Understanding blocking and sequence settings in Ethereum
Since its inception, the intelligent contractual platform of Ethereum has been a revolutionary power in the world of Blockchain technology. However, there are some peculiarities of the way the locks and sequences operate in the network that have caused a debate among developers and users.
One of these peculiarities is the different settings for blocking and sequence, especially as regards the order of the exchange of the state of the contract.
Setting Locktime
Ethereum’s Locktime settings are how long before the update can be done on a blockchain. Determines the minimum time that must be transferred between two updates to a contract or intelligent contract. This is represented in the transaction by the field “LECKTME”. Locktime is essentially the maximum time it needs for the next update before updating this update.
Settings sequence
On the other hand, setting the Ethereum sequence applies how many transactions are needed to replace the current state of the intelligent contract or functional call. This represents the number of “updates” that must occur before making a different update to the blockchain. The sequence is represented by “sequence” in the transaction.
Rocuity: one field Timelock for transaction, one sequence for entry
Interestingly, the “Locktimeand" sequence "settings are implemented at different levels within the transaction. This means that there is one field "Timelock" for all transactions (ie "LECKTME"), but only one "sequential" field for entry.

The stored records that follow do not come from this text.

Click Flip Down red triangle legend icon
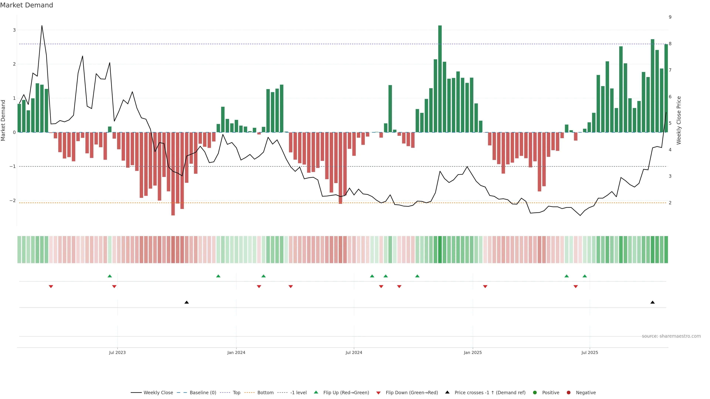Image resolution: width=710 pixels, height=399 pixels. pos(378,393)
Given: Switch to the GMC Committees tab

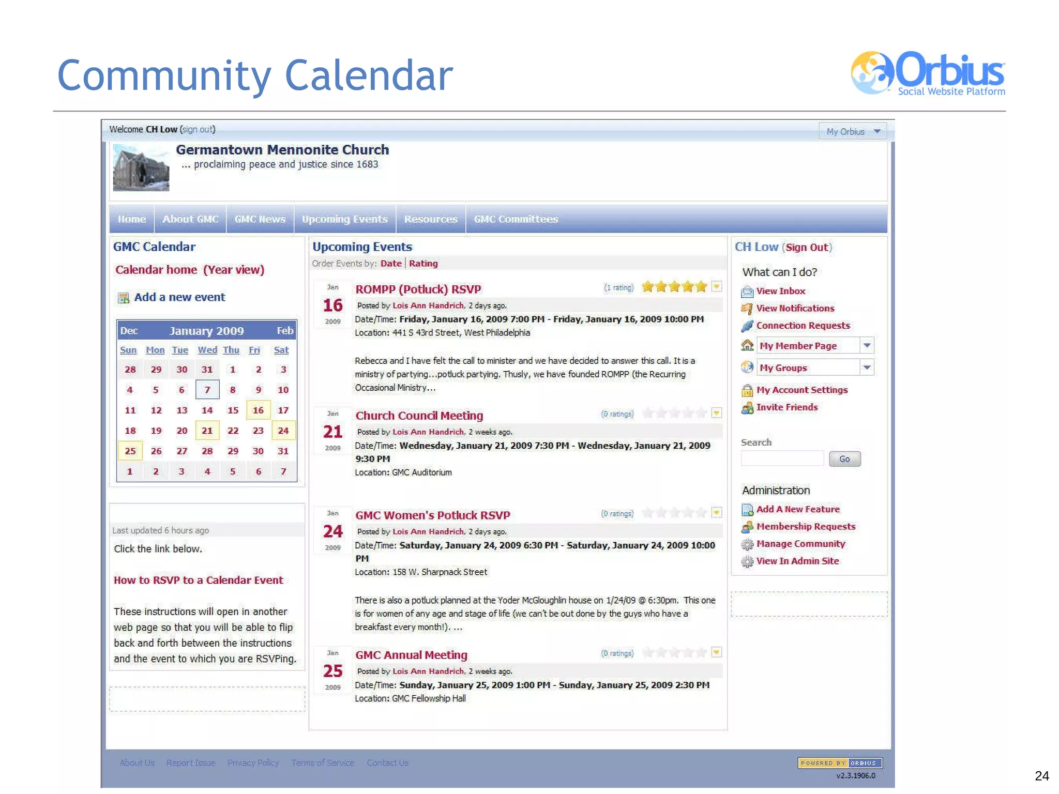Looking at the screenshot, I should coord(516,219).
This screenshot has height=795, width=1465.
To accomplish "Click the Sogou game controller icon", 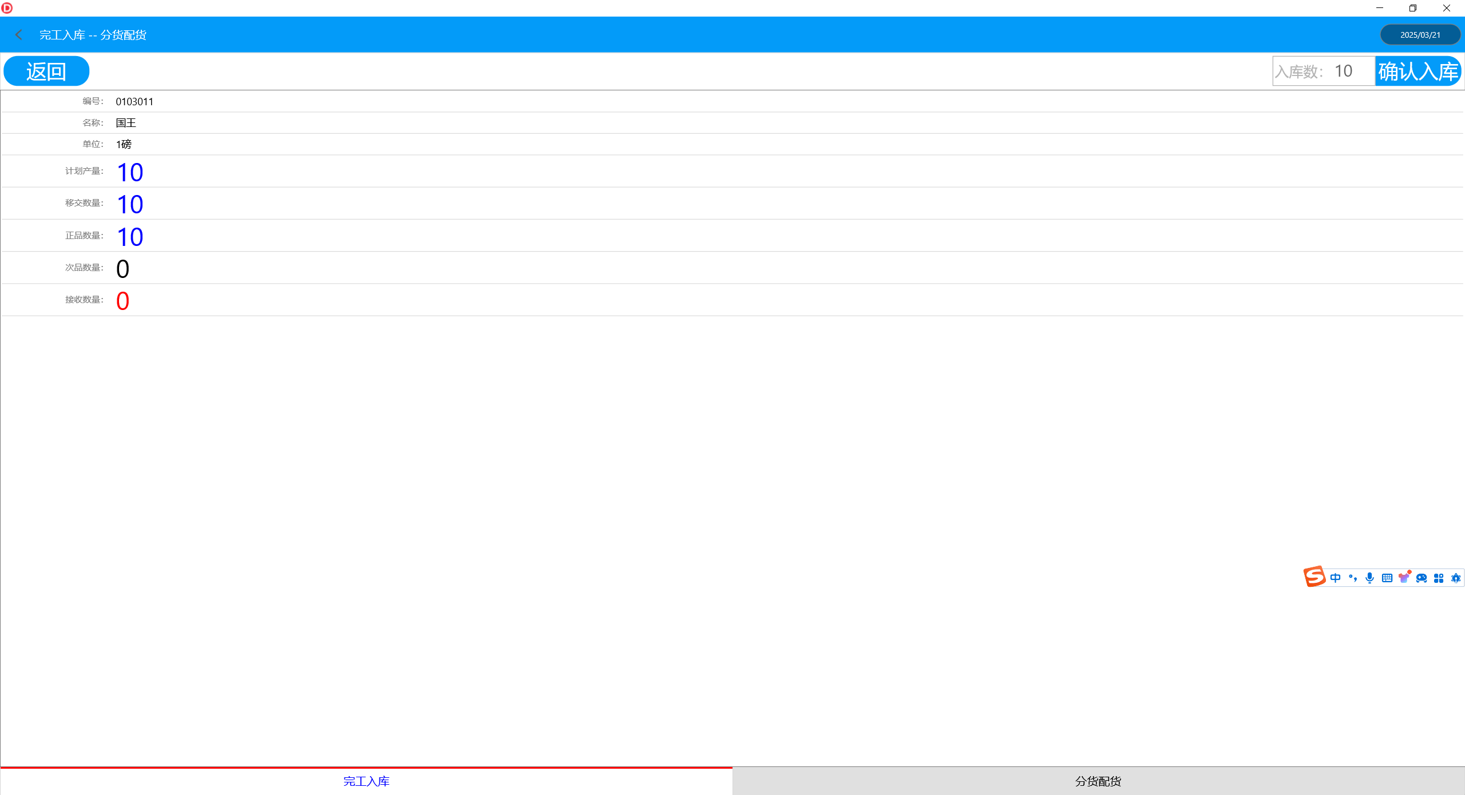I will [x=1422, y=578].
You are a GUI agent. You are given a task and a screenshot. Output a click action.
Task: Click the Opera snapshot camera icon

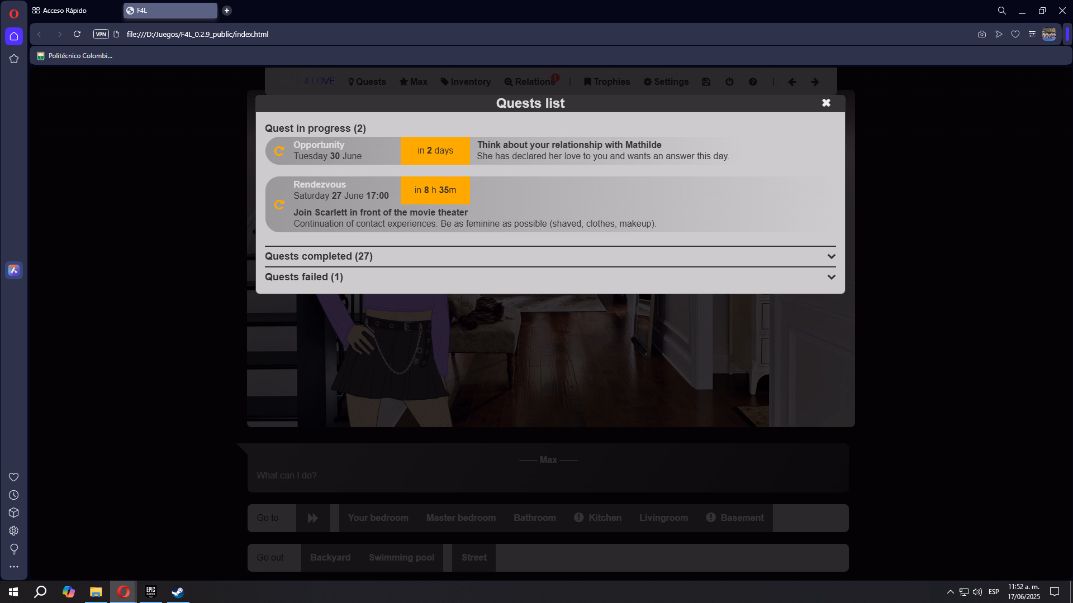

For example, if we consider two separate inputs (inputaa inputb`) with our own sequences and locations, there are actually four “updates” to which the same transaction is to be taken to take into account: two updates for each input. . However, the sequence setting only ensures that a maximum of one update may occur before the other.
Consequences of this peculiarity
This peculiarity has led some developers and users to ask whether the settings of blocking and sequences in Ethereum are truly independent or if they share a common basic mechanism. Although it is understandable that such complexities may result from the Ethereum proposal, these differences can force the developers to write an effective and scalable intelligent contract code code.
Conclusion
The differences between the “LECKTime” and “sequence” settings in Ethereum are interesting and may require further research or clarification to fully understand their consequences. However, this special behavior is a proof of the complexity and richness of the Ethereum protocol, which continues to inspire innovation and experiments between developers and researchers.
For further exploring and discussing this subject, I will encourage you to plug in Whitepaper Ethereum and examine various details of implementation of locks and sequences in the ecosystem of smart contracts.